→ Compito 1: Modifica il testo sullo stato di insolvenza e riscrivine il tratto che inizia con le parole "Con ordinanza n. 15572/2019, la" e termina dopo "alla relativa attività.", mettendo "decozione" al posto di "insolvenza".

→ Testo da leggere:
È necessaria la sussistenza dell’incapacità strutturale non transitoria a soddisfare regolarmente le obbligazioni

Di Antonio NICOTRA

Con ordinanza n. 15572/2019, la Cassazione ritorna sui requisiti che connotano lo stato di insolvenza ex art. 5 comma 2 del RD 267/42 – quale presupposto oggettivo per il fallimento dell’impresa – e, conformandosi ai precedenti interventi (tra gli altri, cfr. Cass. n. 29913/2018), rimarca il principio secondo il quale lo stato di insolvenza della società si realizza in presenza di una situazione d’impotenza strutturale – e non soltanto transitoria – a soddisfare regolarmente e con mezzi normali le proprie obbligazioni a seguito del venir meno delle condizioni di liquidità e di credito necessarie alla relativa attività.

Nel caso di specie, una società veniva dichiarata fallita in ragione dell’inadempimento dell’obbligazione vantata dalla banca creditrice istante il fallimento. La Corte di Appello rigettava il reclamo della debitrice, osservando – con soluzione condivisa anche dalla Corte di Cassazione – che, nella specie, lo stato d’insolvenza era desumibile sia dal mancato pagamento del debito della banca, sia dalla condotta della società che aveva dismesso il patrimonio (con conseguente rilevante eccedenza del passivo sull’attivo), rendendo in questo modo vane le azioni esecutive dei creditori.

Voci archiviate
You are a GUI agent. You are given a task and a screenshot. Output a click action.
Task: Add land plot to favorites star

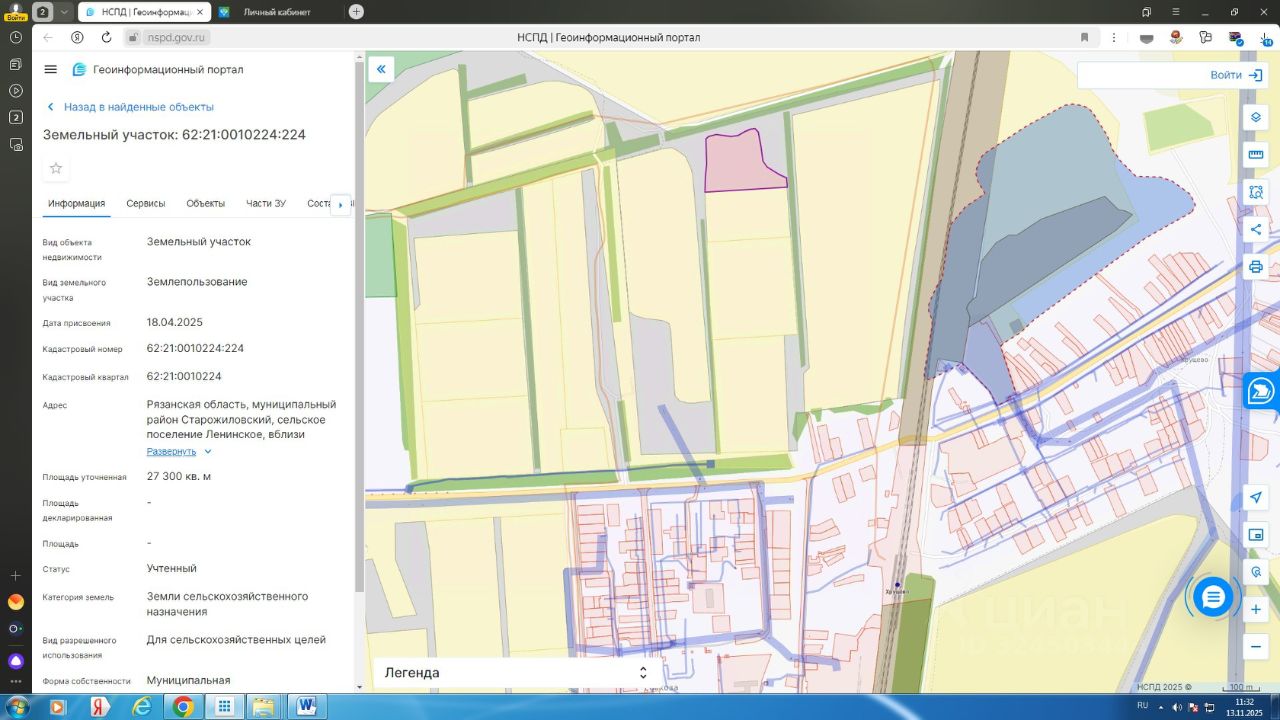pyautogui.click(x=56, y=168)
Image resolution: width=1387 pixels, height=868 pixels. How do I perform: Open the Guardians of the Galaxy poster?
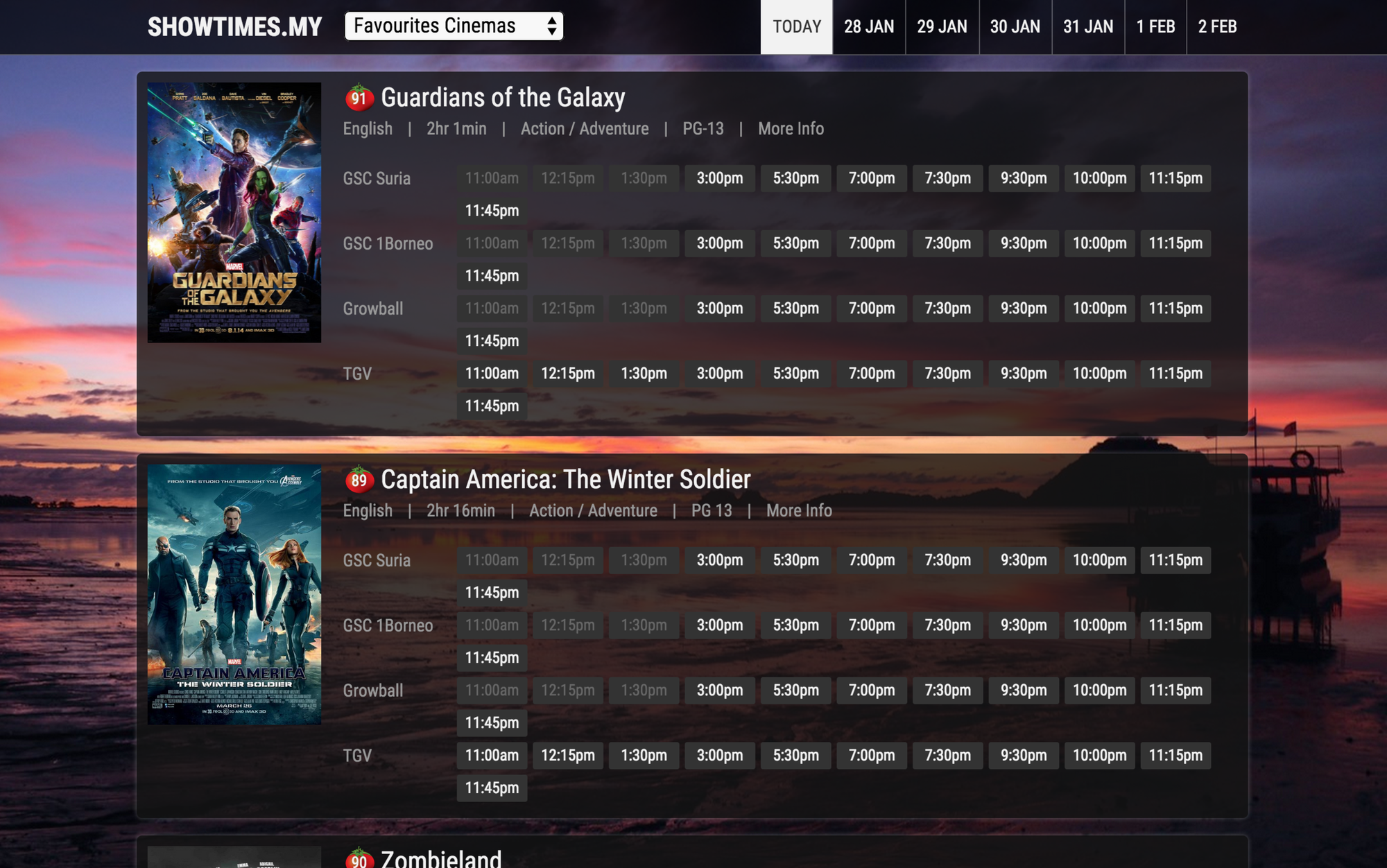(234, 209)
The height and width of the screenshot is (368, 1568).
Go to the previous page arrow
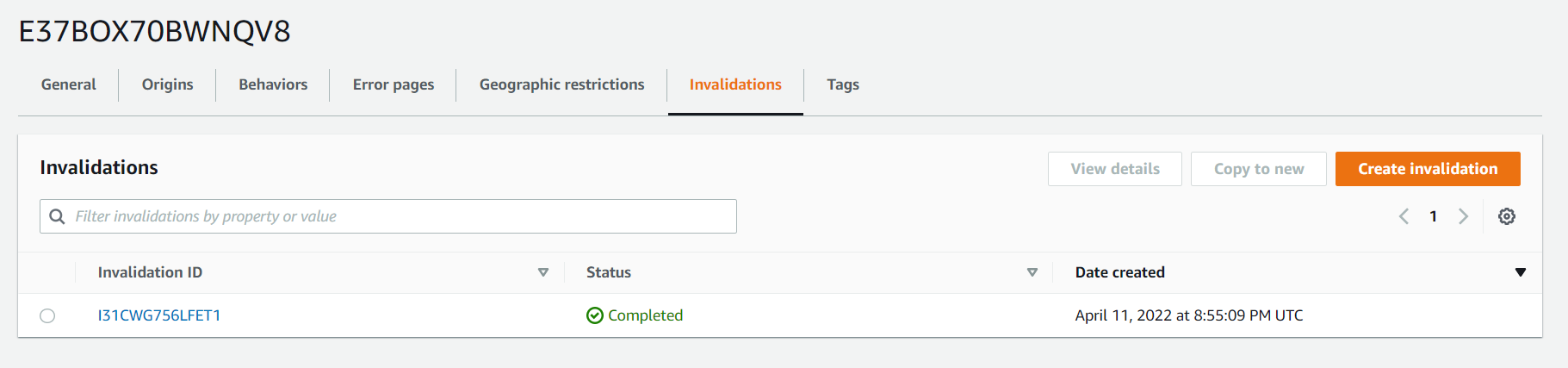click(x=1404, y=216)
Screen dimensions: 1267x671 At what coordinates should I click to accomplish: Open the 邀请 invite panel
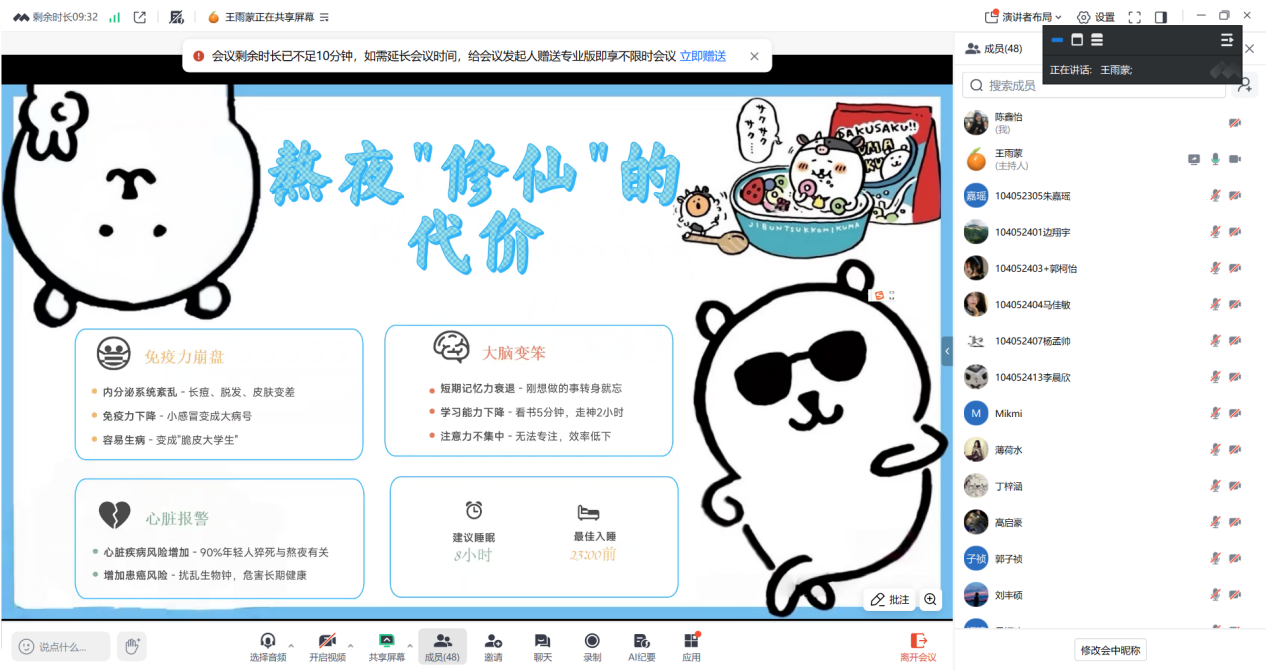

→ Compito 2: Trascrivi tali e quali tutte le righe dell'elenco qui sopra, lasciando fuori le immagini.

→ Risposta corretta 1:
Con ordinanza n. 15572/2019, la Cassazione ritorna sui requisiti che connotano lo stato di decozione ex art. 5 comma 2 del RD 267/42 – quale presupposto oggettivo per il fallimento dell’impresa – e, conformandosi ai precedenti interventi (tra gli altri, cfr. Cass. n. 29913/2018), rimarca il principio secondo il quale lo stato di decozione della società si realizza in presenza di una situazione d’impotenza strutturale – e non soltanto transitoria – a soddisfare regolarmente e con mezzi normali le proprie obbligazioni a seguito del venir meno delle condizioni di liquidità e di credito necessarie alla relativa attività.

→ Risposta corretta 2:
You are a GUI agent. You are given a task and a screenshot. Output a click action.
Task: Add land plot to favorites star

pyautogui.click(x=56, y=168)
Image resolution: width=1387 pixels, height=868 pixels. How do I perform: Open the Guardians of the Galaxy poster?
(234, 209)
The height and width of the screenshot is (368, 1568).
Go to the previous page arrow
click(x=1404, y=216)
Screen dimensions: 1267x671 At what coordinates should I click to accomplish: Open the 邀请 invite panel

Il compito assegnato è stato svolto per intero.